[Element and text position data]
* * * * *
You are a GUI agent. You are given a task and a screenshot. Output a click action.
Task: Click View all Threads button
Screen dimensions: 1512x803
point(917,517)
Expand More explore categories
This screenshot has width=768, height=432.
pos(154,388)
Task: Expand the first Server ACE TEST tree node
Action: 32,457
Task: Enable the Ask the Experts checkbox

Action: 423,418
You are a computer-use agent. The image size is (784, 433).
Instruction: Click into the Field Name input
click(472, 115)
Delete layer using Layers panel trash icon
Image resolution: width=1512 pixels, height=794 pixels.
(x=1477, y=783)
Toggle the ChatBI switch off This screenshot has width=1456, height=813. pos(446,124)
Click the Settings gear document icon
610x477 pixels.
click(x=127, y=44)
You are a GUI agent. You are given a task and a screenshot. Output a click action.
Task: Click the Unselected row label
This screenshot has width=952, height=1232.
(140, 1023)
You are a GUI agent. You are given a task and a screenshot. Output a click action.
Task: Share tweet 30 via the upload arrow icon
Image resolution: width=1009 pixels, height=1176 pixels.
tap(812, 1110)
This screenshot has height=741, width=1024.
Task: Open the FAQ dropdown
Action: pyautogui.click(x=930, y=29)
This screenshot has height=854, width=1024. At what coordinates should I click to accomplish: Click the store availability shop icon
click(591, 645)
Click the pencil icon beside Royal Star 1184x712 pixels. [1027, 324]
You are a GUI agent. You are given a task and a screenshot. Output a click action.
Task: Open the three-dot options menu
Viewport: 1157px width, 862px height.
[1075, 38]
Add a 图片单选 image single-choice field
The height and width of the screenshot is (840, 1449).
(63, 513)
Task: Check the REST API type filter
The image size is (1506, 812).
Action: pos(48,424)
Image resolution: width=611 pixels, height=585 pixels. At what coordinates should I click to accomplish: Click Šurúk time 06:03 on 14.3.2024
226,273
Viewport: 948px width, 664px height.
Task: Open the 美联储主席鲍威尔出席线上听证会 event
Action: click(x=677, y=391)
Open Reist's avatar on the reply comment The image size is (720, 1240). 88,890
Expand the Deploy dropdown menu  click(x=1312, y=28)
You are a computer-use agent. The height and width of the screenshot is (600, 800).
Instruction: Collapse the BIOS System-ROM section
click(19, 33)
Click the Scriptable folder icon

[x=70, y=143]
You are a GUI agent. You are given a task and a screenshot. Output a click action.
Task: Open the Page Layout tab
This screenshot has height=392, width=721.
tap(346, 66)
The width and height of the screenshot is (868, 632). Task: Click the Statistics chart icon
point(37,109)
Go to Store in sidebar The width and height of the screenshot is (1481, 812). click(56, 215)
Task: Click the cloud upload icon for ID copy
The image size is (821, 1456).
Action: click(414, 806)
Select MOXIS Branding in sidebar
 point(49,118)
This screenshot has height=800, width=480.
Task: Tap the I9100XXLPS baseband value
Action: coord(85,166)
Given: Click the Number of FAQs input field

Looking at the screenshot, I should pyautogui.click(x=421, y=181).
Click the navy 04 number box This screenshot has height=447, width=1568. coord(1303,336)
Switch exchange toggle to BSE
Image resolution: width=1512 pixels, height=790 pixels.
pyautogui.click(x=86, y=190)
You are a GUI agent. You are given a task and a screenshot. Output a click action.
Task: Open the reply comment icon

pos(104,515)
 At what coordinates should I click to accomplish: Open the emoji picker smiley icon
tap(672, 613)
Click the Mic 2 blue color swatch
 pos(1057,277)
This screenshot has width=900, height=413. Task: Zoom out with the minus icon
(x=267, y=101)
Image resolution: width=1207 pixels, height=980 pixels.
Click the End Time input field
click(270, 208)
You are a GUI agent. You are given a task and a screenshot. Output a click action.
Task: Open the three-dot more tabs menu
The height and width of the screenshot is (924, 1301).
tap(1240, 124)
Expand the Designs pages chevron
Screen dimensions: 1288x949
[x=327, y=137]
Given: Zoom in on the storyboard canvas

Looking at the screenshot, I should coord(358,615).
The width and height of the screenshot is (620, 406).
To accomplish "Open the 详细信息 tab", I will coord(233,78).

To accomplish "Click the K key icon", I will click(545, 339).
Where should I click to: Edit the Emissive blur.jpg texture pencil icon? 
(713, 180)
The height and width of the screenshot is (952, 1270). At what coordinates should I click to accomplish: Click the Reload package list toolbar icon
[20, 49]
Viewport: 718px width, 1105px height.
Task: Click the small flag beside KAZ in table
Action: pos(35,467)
* * * * *
[Set problem] Copy word for word everything from the start of the entries down to the line containing "(140, 1023)", including that line.

[Exercise answer]
You are a GUI agent. You are given a task and a screenshot. Output a click action.
Task: Click View all Threads button
Screen dimensions: 1512x803
point(917,517)
Expand More explore categories
This screenshot has width=768, height=432.
pos(154,388)
Task: Expand the first Server ACE TEST tree node
Action: 32,457
Task: Enable the Ask the Experts checkbox

Action: 423,418
You are a computer-use agent. The image size is (784, 433).
Instruction: Click into the Field Name input
click(472, 115)
Delete layer using Layers panel trash icon
Image resolution: width=1512 pixels, height=794 pixels.
(x=1477, y=783)
Toggle the ChatBI switch off This screenshot has width=1456, height=813. pos(446,124)
Click the Settings gear document icon
610x477 pixels.
click(x=127, y=44)
You are a GUI agent. You are given a task and a screenshot. Output a click action.
Task: Click the Unselected row label
This screenshot has width=952, height=1232.
(140, 1023)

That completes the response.